▶ Ausgangstext:
::::::
Als ob es dich nie
gegeben hätte
Bei einer
Beerdigung in Marienau,
der letzten
Kartause Deutschlands
Der französische Philosoph
Jean-Paul Sartre sagte einmal, der Tod sei eine persönliche Angelegenheit: man
rutscht aus der Welt und keiner merkt es. Damit faßt er zusammen, was heute
vielfach für das Sterben gilt. Ein Mensch verläßt diese Welt selten in einer
ihm gewohnten Umgebung. Gestorben wird auf Straßen, in öffentlichen Toiletten,
auf Kriegsschauplätzen und in sterilen Krankenbetten - zuhause im Kreise der
Familie, .das kommt nicht mehr häufig vor. Der Tod ist gewöhnlich geworden,
kann konsumiert werden in Zahlen, Berichten und Bildern. Sterben, das tut immer
der andere.
Unsere Gesellschaft
verdrängt den Tod in vorbildlicher Weise. Särge werden zu fein ausgeschlagenen Schlafbehältern
mit Repräsentationscharakter, Leichenwagen sind Nobelkarossen mit besonderer
Route, und Gräber haben sich zu raffinierten Miniparks entwickelt. Selbst
Begräbnisse entarten nicht selten zu peinlichen Szenarien, in denen die
Rücksichtnahme auf die Zurückgebliebenen dominierender ist, als der Akt des
Begrabens selbst. Hauptsache es war eine schöne Beerdigung!
::::::
▶ Datenteil:

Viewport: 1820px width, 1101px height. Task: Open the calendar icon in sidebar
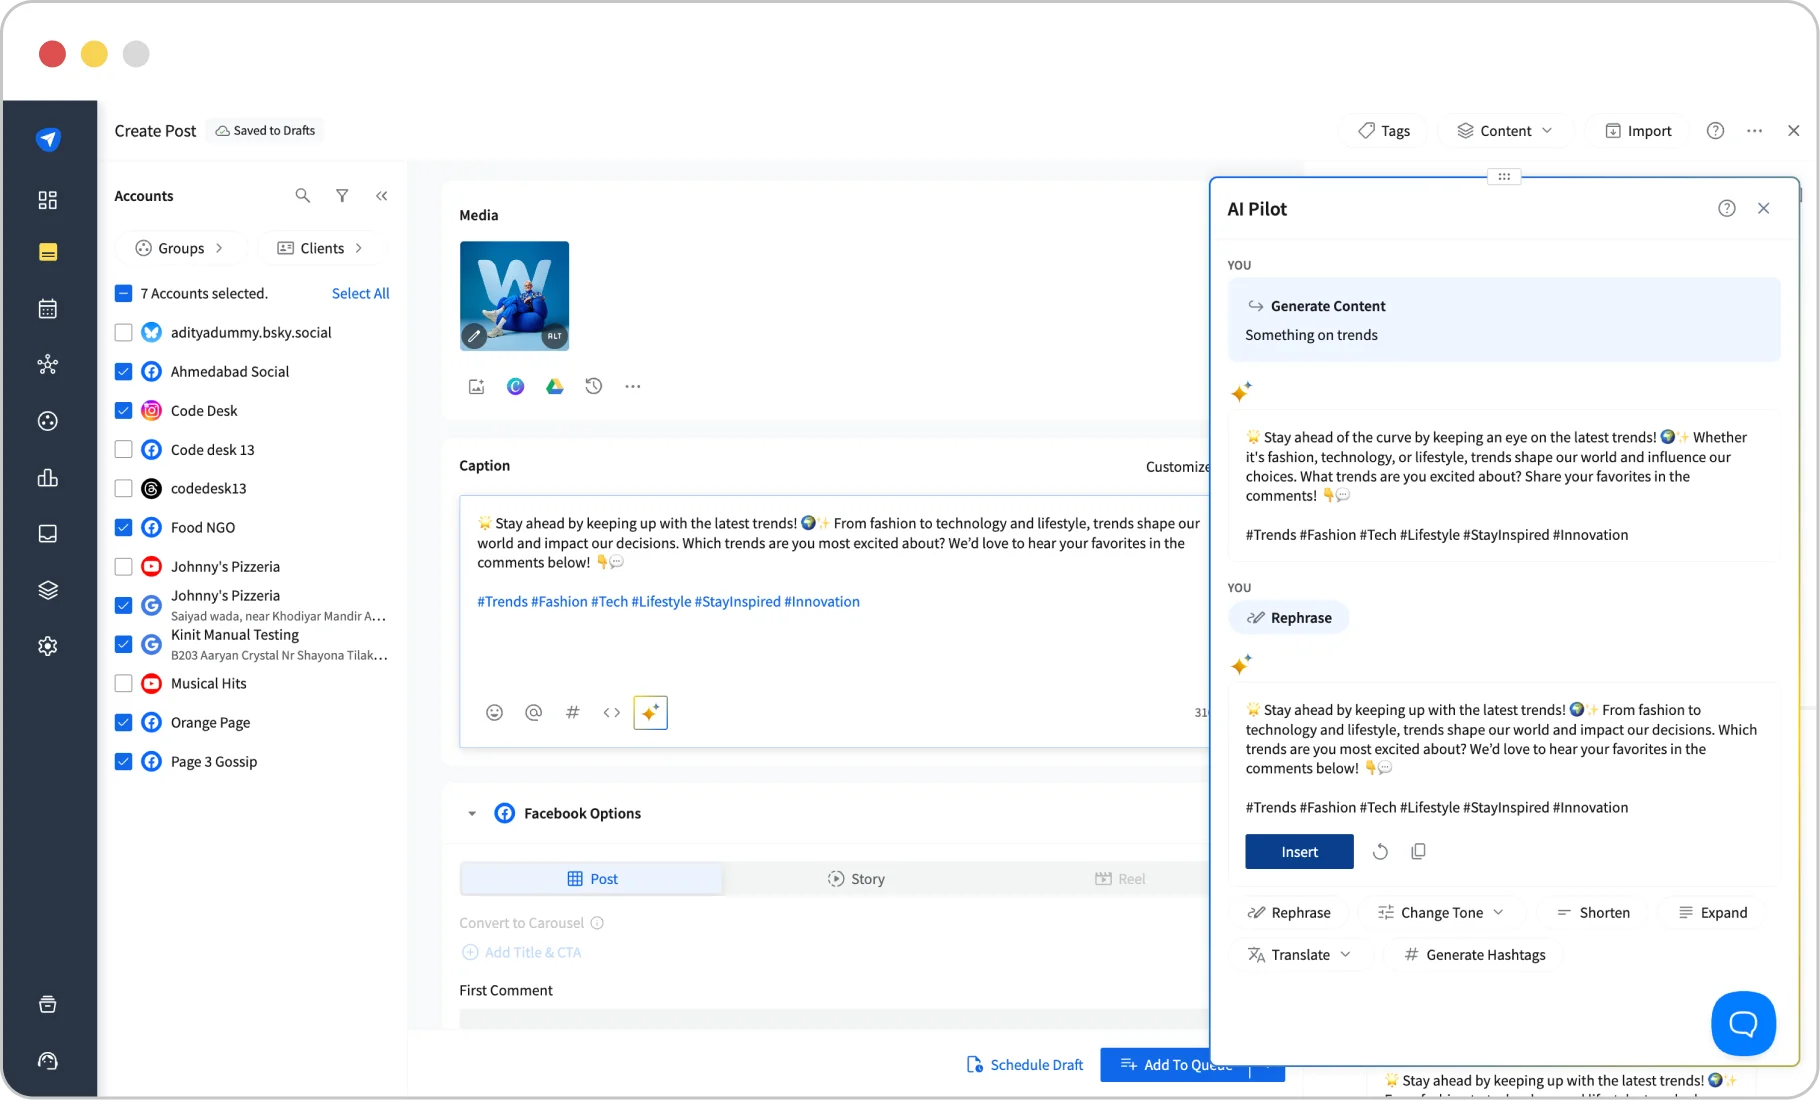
::::::
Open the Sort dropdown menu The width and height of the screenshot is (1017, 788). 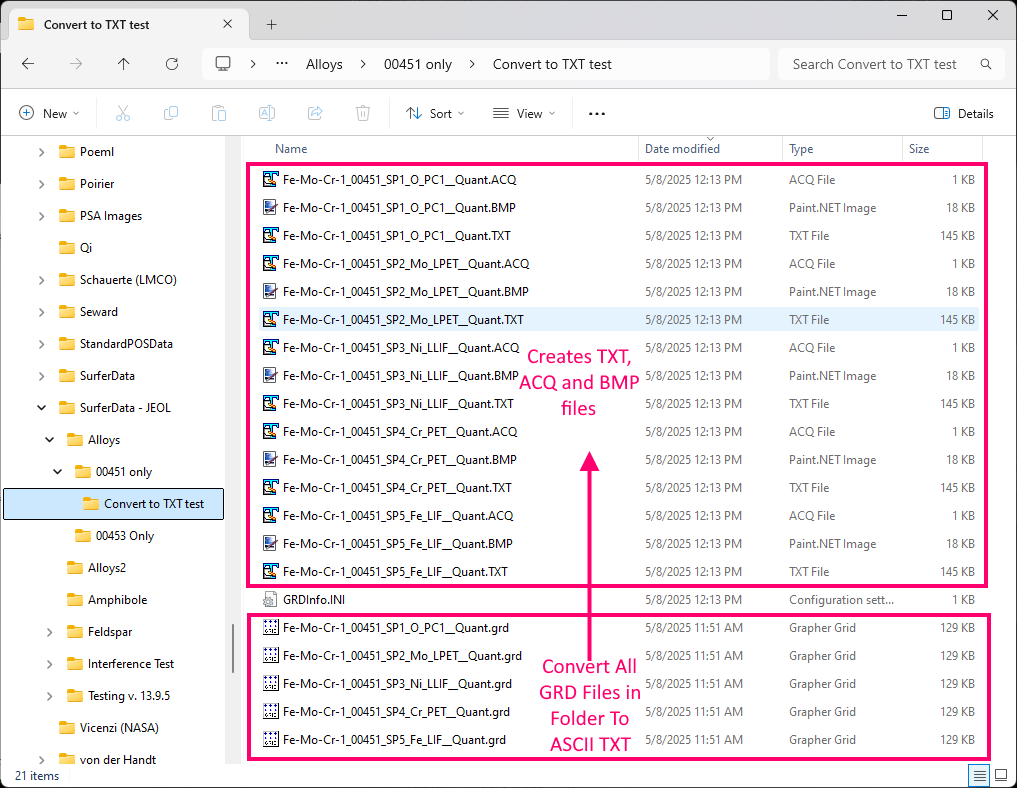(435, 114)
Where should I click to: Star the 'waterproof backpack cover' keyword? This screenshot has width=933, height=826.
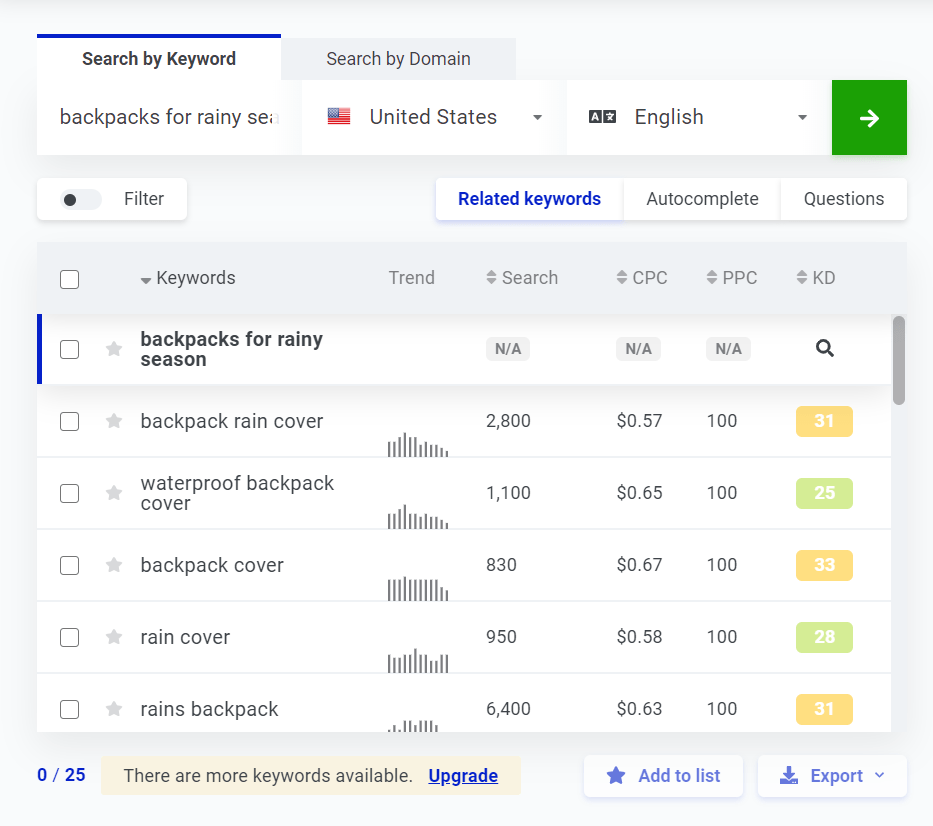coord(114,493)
::::::
▶ Kurze Aufgabe: Gib aus dem Text über den Umgang mit dem Tod die Stelle von „Unsere Gesellschaft“ bis „eine schöne Beerdigung!“ wortgetreu wieder.

▶ Lösung:
Unsere Gesellschaft
verdrängt den Tod in vorbildlicher Weise. Särge werden zu fein ausgeschlagenen Schlafbehältern
mit Repräsentationscharakter, Leichenwagen sind Nobelkarossen mit besonderer
Route, und Gräber haben sich zu raffinierten Miniparks entwickelt. Selbst
Begräbnisse entarten nicht selten zu peinlichen Szenarien, in denen die
Rücksichtnahme auf die Zurückgebliebenen dominierender ist, als der Akt des
Begrabens selbst. Hauptsache es war eine schöne Beerdigung!